[Stored records]
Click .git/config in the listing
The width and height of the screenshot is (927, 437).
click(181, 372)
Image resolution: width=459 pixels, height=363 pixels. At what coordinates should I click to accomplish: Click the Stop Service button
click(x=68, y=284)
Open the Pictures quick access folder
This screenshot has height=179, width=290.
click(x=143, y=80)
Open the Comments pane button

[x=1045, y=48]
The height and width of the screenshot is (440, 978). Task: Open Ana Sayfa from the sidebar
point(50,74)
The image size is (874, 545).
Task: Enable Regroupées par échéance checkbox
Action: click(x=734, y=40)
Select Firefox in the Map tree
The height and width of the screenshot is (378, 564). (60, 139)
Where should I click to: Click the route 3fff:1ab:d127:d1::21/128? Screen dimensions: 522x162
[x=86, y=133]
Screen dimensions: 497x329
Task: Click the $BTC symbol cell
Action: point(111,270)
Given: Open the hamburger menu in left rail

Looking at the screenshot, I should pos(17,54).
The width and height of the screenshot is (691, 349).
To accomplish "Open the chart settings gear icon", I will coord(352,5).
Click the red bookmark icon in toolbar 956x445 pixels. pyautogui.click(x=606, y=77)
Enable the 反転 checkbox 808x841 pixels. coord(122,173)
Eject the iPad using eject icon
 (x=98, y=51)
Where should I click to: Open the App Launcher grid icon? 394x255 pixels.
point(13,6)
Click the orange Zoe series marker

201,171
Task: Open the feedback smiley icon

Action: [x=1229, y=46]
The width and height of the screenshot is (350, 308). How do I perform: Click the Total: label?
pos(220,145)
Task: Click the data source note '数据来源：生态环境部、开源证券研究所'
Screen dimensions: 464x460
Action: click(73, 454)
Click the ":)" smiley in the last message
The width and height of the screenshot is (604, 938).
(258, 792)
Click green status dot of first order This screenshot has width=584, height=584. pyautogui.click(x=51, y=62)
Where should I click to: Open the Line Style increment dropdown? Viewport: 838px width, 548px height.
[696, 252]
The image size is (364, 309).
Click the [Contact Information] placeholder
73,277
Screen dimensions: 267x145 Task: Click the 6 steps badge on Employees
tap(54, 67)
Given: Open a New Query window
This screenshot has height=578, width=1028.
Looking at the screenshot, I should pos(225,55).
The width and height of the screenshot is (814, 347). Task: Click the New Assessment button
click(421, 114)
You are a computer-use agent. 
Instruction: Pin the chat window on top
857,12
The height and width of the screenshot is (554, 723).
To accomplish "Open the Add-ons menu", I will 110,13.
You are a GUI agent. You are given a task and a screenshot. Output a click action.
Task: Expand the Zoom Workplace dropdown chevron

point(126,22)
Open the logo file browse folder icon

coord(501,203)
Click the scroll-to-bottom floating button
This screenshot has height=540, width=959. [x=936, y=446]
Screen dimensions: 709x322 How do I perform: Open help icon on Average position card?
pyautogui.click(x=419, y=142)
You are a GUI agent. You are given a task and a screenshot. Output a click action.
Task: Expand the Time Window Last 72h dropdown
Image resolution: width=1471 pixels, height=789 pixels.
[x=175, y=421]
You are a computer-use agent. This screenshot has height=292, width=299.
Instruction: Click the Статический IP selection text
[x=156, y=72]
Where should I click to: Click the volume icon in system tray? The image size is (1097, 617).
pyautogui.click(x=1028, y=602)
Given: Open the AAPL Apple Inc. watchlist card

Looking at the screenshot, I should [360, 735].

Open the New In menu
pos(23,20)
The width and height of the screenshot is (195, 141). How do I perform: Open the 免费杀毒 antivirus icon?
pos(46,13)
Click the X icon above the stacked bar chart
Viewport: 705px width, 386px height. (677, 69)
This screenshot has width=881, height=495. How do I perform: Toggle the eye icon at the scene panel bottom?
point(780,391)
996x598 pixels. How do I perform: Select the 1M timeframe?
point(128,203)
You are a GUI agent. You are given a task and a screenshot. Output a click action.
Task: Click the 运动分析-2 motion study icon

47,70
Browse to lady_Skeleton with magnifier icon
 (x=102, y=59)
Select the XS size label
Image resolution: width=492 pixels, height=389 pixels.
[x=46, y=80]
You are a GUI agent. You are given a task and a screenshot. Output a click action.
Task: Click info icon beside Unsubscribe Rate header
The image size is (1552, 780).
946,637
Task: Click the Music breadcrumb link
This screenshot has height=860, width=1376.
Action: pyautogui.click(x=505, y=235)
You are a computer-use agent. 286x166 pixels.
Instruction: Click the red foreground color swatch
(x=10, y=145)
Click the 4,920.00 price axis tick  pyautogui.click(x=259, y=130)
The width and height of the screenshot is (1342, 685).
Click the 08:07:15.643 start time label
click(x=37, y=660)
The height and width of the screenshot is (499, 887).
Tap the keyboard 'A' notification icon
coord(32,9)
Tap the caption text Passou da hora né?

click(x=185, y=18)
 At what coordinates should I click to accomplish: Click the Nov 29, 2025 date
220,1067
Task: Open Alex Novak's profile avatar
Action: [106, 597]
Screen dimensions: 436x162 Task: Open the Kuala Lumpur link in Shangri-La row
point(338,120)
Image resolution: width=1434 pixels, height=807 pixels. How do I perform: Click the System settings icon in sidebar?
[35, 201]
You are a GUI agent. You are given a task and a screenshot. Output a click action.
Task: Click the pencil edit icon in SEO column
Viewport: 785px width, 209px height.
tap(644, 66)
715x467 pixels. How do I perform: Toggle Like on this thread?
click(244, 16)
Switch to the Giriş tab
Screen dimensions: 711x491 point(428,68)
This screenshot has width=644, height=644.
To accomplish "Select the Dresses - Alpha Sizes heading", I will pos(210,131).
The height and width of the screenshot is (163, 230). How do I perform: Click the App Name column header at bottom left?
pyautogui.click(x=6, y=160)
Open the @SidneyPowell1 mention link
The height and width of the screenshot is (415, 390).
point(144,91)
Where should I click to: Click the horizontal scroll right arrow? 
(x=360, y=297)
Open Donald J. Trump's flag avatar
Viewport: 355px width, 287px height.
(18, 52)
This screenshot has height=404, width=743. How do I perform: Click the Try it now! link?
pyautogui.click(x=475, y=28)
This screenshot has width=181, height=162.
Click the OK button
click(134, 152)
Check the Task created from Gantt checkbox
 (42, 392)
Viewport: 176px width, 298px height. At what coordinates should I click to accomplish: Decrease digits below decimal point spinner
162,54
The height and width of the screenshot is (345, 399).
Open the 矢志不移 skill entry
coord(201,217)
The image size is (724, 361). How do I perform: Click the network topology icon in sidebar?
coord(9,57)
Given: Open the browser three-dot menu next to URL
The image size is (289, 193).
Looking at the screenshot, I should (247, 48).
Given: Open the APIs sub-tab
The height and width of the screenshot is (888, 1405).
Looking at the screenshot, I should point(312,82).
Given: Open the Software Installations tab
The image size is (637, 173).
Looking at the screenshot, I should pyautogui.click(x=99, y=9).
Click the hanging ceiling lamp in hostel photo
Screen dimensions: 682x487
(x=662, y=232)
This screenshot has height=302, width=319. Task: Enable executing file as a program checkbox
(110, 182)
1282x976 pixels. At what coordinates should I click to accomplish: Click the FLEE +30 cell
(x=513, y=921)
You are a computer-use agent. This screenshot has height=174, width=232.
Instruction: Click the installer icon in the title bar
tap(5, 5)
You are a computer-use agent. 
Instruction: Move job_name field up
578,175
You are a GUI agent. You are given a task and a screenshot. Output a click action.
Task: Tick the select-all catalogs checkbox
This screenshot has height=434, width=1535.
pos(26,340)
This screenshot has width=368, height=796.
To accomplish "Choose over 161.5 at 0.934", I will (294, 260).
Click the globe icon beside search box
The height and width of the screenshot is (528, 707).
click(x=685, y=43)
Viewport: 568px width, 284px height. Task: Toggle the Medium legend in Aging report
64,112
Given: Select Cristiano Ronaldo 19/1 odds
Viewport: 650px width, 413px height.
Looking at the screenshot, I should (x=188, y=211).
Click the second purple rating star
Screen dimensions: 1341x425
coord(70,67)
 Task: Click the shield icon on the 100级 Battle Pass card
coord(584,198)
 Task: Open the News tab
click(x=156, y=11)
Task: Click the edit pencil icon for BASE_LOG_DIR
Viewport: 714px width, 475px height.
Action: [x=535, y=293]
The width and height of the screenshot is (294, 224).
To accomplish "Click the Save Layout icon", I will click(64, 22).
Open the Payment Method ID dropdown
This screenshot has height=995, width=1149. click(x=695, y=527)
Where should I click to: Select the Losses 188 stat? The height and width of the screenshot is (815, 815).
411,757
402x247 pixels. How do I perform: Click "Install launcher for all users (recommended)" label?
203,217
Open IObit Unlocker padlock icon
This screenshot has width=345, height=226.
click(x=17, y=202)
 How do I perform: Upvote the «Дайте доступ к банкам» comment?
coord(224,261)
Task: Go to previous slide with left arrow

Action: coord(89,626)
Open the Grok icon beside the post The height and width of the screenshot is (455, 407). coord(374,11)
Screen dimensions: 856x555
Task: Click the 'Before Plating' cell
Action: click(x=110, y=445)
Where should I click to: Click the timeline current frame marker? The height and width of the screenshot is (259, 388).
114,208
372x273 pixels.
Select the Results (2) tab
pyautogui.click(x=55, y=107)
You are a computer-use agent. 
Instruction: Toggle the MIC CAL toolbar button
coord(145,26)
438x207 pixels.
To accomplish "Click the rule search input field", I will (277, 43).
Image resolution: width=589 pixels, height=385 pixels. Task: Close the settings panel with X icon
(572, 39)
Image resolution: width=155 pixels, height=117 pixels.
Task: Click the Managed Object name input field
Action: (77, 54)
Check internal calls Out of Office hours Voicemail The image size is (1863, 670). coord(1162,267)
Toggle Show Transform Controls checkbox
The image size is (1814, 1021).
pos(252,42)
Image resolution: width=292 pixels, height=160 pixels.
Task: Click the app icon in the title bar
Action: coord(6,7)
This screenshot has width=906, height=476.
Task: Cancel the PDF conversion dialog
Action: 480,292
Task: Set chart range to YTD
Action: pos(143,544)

[WHAT THE EXERCISE ASKS]:
Filter the records above for lines with "search".

[OUTPUT FOR THIS TASK]:
Click the globe icon beside search box
To accomplish "Click the rule search input field", I will (277, 43).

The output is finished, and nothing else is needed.